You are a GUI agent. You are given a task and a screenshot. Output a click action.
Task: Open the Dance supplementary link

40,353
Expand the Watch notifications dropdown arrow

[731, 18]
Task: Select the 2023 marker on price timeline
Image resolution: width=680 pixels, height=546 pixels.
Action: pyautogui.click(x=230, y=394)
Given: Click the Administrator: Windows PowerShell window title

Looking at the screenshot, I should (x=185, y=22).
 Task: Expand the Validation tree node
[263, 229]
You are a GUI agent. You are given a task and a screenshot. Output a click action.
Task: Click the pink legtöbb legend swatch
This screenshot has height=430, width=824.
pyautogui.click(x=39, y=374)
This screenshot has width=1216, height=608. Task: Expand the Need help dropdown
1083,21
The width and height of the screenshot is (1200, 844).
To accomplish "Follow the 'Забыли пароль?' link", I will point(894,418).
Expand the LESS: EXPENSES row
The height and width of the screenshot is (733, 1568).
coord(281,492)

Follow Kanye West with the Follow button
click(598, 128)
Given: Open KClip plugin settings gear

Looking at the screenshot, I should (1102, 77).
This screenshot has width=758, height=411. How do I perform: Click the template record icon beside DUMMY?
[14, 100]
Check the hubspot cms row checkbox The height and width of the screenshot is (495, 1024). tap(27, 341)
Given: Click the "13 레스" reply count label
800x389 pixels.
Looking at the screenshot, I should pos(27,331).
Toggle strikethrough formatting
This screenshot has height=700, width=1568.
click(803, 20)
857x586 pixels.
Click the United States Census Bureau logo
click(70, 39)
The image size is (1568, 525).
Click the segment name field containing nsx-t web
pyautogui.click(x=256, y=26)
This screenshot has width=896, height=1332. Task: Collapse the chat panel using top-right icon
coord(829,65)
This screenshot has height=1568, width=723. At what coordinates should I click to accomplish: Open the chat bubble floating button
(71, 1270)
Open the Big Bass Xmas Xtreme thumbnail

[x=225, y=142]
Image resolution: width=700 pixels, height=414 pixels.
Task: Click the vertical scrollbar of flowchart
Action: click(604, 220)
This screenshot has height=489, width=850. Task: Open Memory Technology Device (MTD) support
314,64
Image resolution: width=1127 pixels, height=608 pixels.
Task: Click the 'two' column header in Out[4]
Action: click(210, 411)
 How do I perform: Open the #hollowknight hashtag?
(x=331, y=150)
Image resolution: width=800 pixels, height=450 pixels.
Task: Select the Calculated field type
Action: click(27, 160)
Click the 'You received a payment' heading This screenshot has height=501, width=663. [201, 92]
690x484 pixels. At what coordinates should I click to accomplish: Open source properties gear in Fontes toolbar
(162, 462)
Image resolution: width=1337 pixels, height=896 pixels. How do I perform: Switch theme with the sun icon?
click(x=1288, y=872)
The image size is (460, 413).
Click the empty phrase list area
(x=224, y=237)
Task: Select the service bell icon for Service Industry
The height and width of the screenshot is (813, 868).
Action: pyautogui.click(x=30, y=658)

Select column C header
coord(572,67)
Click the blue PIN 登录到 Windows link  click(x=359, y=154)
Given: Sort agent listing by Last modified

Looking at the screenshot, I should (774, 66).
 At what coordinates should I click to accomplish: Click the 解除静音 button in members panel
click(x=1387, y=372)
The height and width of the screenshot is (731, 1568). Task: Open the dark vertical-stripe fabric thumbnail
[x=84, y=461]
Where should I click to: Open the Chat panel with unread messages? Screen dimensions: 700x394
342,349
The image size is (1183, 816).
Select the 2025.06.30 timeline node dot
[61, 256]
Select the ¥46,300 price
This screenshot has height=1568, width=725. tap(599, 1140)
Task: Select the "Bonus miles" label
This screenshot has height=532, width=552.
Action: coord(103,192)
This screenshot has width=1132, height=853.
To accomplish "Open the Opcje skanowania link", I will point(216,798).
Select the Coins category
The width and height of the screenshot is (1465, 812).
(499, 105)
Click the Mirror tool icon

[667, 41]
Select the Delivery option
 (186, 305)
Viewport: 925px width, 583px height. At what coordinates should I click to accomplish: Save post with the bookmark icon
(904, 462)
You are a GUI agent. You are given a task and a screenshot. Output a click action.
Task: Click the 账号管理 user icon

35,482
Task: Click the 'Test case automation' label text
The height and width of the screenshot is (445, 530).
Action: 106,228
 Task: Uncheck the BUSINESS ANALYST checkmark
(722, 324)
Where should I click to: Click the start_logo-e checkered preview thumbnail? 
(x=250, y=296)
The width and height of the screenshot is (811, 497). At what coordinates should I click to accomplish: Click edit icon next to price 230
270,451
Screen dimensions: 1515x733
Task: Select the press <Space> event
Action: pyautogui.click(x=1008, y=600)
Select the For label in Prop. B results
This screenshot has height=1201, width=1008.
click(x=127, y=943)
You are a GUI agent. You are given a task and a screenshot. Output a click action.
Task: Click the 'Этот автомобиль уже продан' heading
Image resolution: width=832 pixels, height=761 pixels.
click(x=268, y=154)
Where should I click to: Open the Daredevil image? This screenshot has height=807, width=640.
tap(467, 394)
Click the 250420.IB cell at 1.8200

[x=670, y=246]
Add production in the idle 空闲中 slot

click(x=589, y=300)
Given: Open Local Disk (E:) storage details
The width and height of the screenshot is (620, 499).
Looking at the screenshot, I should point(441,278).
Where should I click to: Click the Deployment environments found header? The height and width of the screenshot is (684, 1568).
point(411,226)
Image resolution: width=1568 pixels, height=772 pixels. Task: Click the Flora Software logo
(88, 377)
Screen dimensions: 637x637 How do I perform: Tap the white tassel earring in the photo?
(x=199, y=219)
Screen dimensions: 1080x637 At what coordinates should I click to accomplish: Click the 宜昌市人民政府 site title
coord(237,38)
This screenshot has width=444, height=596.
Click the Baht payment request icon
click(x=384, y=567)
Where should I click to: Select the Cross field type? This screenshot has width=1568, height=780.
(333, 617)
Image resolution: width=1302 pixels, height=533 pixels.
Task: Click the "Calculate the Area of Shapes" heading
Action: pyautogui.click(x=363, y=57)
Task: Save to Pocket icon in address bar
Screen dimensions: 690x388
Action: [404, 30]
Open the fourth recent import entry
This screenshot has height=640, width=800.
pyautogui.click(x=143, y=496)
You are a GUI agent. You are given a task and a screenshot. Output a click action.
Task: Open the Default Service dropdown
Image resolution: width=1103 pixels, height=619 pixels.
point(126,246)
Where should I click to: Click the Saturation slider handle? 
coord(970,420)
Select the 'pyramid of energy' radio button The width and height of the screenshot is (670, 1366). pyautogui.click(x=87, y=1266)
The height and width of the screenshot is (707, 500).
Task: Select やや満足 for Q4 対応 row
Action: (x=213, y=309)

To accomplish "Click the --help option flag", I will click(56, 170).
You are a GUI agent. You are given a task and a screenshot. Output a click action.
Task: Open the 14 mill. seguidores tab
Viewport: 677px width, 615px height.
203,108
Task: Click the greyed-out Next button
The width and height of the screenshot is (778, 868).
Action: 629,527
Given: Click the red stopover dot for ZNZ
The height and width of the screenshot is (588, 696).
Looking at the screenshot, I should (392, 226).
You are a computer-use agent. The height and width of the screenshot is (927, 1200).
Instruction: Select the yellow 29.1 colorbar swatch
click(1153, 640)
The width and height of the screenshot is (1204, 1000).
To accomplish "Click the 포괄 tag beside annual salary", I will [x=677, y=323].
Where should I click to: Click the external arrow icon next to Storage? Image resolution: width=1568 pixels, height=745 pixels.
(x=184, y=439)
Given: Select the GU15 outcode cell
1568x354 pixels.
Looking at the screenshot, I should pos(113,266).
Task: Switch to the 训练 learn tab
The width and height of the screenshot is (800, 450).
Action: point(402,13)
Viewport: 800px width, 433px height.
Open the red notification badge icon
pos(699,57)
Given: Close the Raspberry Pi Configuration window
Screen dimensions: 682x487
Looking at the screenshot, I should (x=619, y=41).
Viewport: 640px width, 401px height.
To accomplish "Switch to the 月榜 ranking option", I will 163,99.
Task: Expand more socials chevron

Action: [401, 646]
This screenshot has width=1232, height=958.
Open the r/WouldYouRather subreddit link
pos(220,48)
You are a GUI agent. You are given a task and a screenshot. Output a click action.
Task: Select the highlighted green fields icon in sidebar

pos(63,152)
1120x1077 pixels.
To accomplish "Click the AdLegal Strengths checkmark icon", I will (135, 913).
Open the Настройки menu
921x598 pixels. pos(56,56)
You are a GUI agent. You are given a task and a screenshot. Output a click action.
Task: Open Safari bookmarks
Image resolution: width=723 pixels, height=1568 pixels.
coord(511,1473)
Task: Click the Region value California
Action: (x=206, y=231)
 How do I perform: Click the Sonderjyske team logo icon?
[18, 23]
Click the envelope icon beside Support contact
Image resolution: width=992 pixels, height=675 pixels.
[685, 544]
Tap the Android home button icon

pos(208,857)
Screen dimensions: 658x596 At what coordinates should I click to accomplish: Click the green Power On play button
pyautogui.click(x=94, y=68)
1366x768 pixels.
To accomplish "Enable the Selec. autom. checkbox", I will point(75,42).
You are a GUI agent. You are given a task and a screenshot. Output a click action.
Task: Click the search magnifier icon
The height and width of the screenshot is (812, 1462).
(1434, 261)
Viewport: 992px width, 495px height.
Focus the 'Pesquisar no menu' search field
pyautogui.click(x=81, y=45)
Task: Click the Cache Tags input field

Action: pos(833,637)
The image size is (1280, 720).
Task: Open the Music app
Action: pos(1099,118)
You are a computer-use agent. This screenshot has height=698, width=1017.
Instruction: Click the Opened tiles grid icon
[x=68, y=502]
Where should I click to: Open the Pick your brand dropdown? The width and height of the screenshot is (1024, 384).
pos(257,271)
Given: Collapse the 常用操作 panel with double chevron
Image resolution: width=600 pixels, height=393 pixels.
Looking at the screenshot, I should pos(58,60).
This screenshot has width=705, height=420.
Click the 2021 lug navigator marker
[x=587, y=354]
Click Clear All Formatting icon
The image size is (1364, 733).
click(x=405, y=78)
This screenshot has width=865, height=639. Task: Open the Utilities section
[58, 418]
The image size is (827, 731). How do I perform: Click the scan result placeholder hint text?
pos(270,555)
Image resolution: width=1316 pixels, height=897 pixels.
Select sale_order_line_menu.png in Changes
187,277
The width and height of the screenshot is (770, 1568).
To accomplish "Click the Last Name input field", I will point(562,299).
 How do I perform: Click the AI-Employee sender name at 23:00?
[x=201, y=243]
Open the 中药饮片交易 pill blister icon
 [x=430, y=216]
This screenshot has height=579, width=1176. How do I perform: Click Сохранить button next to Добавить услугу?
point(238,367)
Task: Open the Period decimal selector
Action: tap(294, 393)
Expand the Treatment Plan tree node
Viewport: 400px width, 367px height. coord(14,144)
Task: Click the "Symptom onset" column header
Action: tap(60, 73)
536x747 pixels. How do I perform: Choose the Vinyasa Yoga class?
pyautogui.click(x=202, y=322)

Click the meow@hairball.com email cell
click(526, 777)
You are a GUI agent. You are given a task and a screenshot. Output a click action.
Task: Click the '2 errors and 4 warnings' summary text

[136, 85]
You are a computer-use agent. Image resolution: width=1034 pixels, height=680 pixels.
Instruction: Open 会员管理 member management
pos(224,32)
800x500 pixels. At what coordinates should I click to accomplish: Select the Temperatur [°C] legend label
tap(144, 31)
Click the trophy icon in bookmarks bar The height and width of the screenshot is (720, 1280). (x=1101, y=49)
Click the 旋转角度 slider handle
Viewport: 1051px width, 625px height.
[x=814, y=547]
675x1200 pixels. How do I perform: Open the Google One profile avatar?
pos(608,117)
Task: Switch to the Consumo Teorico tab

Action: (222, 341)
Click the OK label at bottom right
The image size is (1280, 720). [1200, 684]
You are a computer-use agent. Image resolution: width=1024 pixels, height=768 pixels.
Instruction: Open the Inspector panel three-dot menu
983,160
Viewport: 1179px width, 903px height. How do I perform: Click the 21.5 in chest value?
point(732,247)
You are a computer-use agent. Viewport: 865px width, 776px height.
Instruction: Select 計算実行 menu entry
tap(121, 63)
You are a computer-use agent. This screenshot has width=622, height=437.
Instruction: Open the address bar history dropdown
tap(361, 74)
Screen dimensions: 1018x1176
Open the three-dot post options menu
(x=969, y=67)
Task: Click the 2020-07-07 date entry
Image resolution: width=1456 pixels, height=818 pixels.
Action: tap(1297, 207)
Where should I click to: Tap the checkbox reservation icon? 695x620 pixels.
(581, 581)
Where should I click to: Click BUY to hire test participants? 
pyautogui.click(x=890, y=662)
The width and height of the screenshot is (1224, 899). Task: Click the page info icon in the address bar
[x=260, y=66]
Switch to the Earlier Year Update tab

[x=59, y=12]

What is required
Whenever "Service" shows up in a line of the listing, copy that whole line.

Result
Task: Select the service bell icon for Service Industry
Task: Open the Default Service dropdown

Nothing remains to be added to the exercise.